Around 75% of the 1,600 female riders who took part in the study said their enjoyment of the sport had been affected by anxiety and confidence issues.
“It’s not only riders who need to understand that their hormones might be behind their symptoms, but coaches need to recognise this, too,” says Steph. “They need to be prepared to say: ‘It’s OK that you’re not up for this today, let’s focus on something else.’
Brain fog can be a particularly frustrating problem in menopause for competitive riders.
“Forgetting your dressage test is annoying, but sudden mental blocks can also have serious repercussions,” points out Steph. “At top-level eventing, for example, you need to be mentally on your game. It’s important that riders recognise when to seek help.”
Action plan
While subjects like forgetfulness and weight gain can make for relatively easy lorry park banter, other menopause-related symptoms are less openly discussed.
“Pelvic and genital discomfort is something that women don’t like to talk about, but it’s a very common problem among female riders – as it is for cyclists,” says Tracy-Louise.

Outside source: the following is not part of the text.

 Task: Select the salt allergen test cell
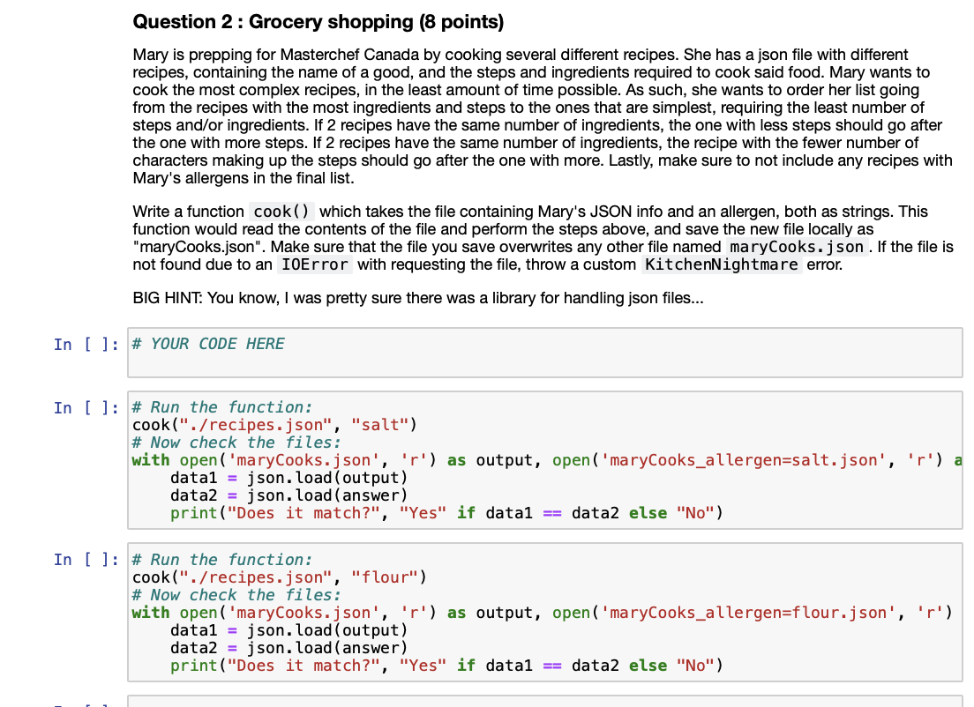click(x=544, y=460)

“Problems like dryness and irritation in the genital area can make sitting down anywhere exceptionally uncomfortable, let alone in a saddle.
“There has been a lot of discussion on the subject in women’s cycling, but while cyclists can get some relief by wearing padded clothing, this is not an obvious option for riders.”
There are some padded underwear options for equestrians, but many riders don’t know they exist.
For some, medical intervention may be the best course of action.
“Discomfort can be greatly improved with the application of topical vaginal oestrogen, which is absorbed locally,” says Tracy-Louise.
Paying attention to clothing can make a big difference to temperature regulation and comfort, especially where hot flushes are concerned.
“Hot flushes and horses don’t mix well, especially when you’re weighed down with all the protective gear,” points out Tracy-Louise. “I always advise people to wear layers which they can take off, and to choose modern, breathable fabrics.”
When it comes to offsetting the effects of perimenopause and menopause, small changes can make a big difference.
“It is important to remember that menopause is not a disease, but a natural stage of life,” concludes Dr Jenni Douglas. “And while it comes with its challenges you have the power to influence it.”
Case study: “We’ve got each other’s backs”
When company director and former three-star eventer Emily Brodrick-Stewart found herself hurtling towards a surgery-induced early menopause at the age of 37 she admits that she was “floored” by the symptoms, which “just kept coming”.
“I was exhausted all the time and I really struggled to keep on top of work and competing,” recalls the now 48-year-old, who made the decision to switch from eventing to showjumping.
“I liked the challenge of trying something new, plus I found only having to concentrate on one discipline easier to fit around work.
“I also used to be a real gym bunny and go really hard on cardio workouts, but my body started telling me that I needed to do things a bit differently. Now my workouts are gentler and focus on strength and flexibility.”
While Emily acknowledges the contribution that exercise, diet and hormone therapy have made to restoring her riding mojo, she says that having the support of friends going through the same thing has been “the biggest game-changer”.
“There are three of us who go jumping and we call ourselves the ‘Dorset girls’ because we met at a clinic in the West Country,” she says. “We remind each other to send in our show entries, pack our breeches and take our vitamin D.
“We have a WhatsApp group where we plan our training and stay-away shows, and we help each other once we get there,” she says. “To know I’m not the only one struggling to remember the course or how many strides there are in a combination is really reassuring. We’re all going through the same thing, and we’ve got each other’s backs.”